• Task requirements: Output only how many lines below contain "section".

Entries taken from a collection
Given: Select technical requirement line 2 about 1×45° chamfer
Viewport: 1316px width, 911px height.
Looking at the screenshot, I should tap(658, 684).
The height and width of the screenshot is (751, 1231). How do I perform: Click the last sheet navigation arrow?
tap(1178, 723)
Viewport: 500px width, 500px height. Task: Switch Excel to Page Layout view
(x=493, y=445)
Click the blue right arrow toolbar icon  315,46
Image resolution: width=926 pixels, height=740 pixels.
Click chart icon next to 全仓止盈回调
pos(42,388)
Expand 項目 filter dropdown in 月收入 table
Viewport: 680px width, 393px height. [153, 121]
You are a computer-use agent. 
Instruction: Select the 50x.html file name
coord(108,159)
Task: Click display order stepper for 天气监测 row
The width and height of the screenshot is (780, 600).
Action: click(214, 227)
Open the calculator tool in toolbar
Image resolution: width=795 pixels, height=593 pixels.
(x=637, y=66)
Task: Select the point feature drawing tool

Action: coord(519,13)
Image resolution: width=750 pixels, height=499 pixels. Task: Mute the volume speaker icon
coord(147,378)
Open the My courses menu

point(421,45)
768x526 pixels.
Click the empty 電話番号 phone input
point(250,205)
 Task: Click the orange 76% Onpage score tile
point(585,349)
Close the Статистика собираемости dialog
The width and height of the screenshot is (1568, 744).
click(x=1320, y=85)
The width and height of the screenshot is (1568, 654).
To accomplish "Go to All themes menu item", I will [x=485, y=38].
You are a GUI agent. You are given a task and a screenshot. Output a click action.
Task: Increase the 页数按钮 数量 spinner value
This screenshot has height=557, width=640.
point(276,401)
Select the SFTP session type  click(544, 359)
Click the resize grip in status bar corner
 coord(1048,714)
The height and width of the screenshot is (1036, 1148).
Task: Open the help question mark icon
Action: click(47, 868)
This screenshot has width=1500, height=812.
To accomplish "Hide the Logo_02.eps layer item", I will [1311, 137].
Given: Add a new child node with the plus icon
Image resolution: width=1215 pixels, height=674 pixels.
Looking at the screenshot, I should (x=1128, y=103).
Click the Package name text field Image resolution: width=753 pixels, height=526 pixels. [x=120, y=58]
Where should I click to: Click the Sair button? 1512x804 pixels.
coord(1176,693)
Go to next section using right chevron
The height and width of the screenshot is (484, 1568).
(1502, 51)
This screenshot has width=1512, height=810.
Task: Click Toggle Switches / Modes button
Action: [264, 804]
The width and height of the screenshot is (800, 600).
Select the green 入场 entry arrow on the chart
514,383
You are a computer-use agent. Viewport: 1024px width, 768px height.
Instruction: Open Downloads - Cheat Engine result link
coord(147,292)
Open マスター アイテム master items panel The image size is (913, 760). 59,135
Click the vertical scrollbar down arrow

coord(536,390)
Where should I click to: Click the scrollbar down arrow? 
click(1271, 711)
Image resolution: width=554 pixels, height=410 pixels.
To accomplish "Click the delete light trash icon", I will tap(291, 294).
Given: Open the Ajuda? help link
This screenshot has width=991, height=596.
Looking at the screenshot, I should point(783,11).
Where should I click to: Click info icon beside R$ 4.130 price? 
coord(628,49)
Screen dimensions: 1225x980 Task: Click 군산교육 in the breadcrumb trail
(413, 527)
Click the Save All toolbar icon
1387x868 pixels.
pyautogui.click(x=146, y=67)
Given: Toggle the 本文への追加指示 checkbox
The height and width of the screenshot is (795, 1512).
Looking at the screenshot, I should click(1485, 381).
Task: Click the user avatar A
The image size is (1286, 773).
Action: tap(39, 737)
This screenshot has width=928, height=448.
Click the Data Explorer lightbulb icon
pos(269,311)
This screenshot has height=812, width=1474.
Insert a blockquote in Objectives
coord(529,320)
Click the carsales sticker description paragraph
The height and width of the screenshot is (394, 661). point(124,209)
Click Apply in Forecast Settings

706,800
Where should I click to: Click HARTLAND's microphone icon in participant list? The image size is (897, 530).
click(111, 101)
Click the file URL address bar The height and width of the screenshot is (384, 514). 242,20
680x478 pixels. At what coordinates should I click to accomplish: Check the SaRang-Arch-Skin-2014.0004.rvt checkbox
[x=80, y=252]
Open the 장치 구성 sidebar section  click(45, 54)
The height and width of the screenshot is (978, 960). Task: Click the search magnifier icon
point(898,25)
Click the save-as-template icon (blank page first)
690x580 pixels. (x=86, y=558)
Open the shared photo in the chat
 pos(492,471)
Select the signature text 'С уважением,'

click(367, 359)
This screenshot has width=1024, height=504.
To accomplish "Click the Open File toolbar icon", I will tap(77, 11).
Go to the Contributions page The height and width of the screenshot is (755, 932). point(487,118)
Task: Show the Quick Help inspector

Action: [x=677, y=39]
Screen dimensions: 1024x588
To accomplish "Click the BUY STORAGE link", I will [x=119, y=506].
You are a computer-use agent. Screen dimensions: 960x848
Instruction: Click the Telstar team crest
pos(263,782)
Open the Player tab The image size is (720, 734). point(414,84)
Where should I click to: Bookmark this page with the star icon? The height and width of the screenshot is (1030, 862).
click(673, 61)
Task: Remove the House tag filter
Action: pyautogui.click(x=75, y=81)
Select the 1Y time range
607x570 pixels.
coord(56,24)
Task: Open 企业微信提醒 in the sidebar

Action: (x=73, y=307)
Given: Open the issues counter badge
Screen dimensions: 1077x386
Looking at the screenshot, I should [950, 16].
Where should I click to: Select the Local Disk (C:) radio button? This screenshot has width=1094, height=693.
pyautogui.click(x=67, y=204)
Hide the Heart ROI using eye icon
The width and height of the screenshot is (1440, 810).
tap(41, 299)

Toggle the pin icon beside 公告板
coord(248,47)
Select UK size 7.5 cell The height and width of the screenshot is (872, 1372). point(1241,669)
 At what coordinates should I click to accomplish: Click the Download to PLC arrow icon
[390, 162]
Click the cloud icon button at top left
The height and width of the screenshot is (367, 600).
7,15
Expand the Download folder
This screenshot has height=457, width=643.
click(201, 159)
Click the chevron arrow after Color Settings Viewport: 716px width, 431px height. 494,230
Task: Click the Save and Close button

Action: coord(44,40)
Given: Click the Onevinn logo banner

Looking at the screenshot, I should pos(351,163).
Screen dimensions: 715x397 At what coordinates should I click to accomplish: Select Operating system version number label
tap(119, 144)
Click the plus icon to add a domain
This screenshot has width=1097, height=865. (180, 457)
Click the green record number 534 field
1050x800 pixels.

• Expected answer: 2